Long story short - compiler doesn't have enough context information to deduce it https://godbolt.org/z/roq7sYdvT
Boring part:
The results are similar for all 3: msvc, clang, and gcc, so I guess the problem is general.
I analysed the libstdc++ code just to find pop_back() runs like this:
void pop_back() // a bit more convoluted but boils-down to this
{
--back;
back->~T();
}
Not any surprise. It's like in C++ textbooks. But it shows the problem - virtual call to a destructor from a pointer.
What we're looking for is the 'devirtualisation' technique described here: Is final used for optimisation in C++ - it states devirtualisation is 'as-if' behaviour, so it looks like it is open for optimisation if the compiler has enough information to do it.
My opinion:
I meddled with the code a little and i think optimisation doesn't happen because the compiler cannot deduce the only objects pointed by "back" are FooOpen instances. We - humans - know it because we analyse the entire class, and see the overall concept of storing the elements in a vector. We know the pointer must point to FooOpen instance only, but compiler fails to see it - it only sees a pointer which can point anywhere (vector allocates uninitialized chunk of memory and its interpretation is a part of vector's logic, also the pointer is modified outside the scope of pop_back()). Without knowing the entire concept of vector<> i don't think of how it can be deduced (without analysing the entire class) that it won't point to any descendant of FooOpen which can be defined in other translation units.
FooFinal doesn't have this problem because it already guarantees no other class can inherit from it so devirtualisation is safe for objects pointed by FooFinal* or FooFinal&.
Update
I made several findings which may be useful:
https://godbolt.org/z/3a1bvax4o), devirtualisation can occur for non-final classes as long as there is no pointer arithmetic involved.
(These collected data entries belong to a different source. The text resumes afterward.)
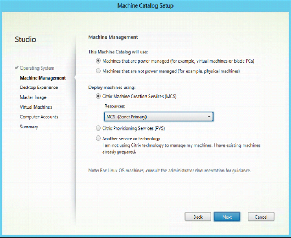Click the Linux OS machines note text
Image resolution: width=291 pixels, height=238 pixels.
point(170,171)
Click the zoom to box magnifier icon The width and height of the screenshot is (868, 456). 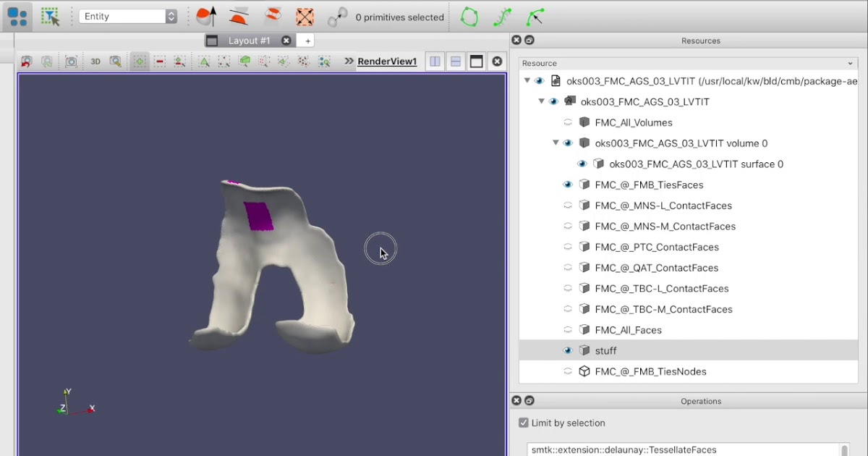115,62
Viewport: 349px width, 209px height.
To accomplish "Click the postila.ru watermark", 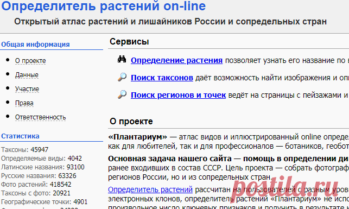I will tap(284, 188).
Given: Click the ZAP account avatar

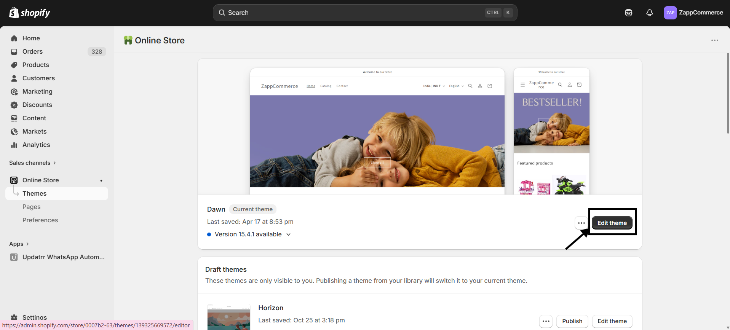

https://godbolt.org/z/xTdshfK7v std::array performs devirtualisation on non-final classes. std::vector fails to do it even if it is constructed and destroyed in the same scope.
https://godbolt.org/z/GvoaKc9Kz devirtualisation can be enabled using wrapper.
https://godbolt.org/z/bTosvG658 destructor devirtualisation can be enabled with allocator. Bit hacky, but is transparent to the user. Briefly tested.
Yes, this is a missed optimisation.
Remember that a compiler is a software project, where features have to be written to exist. It may be that the relative overhead of virtual destruction in cases like this is low enough that adding this in hasn't been a priority for the gcc team so far.
It is an open-source project, so you could submit a patch that adds this in.
It feels a lot like § 11.4.7 (14) gives some insight into this. As of latest working draft (N4910 Post-Winter 2022 C++ working draft, Mar. 2022):
After executing the body of the destructor and destroying any objects with automatic storage duration
allocated within the body, a destructor for class X calls the destructors for X’s direct non-variant non-static data
members, the destructors for X’s non-virtual direct base classes and, if X is the most derived class (11.9.3), its
destructor calls the destructors for X’s virtual base classes. All destructors are called as if they were referenced
with a qualified name, that is, ignoring any possible virtual overriding destructors in more derived classes.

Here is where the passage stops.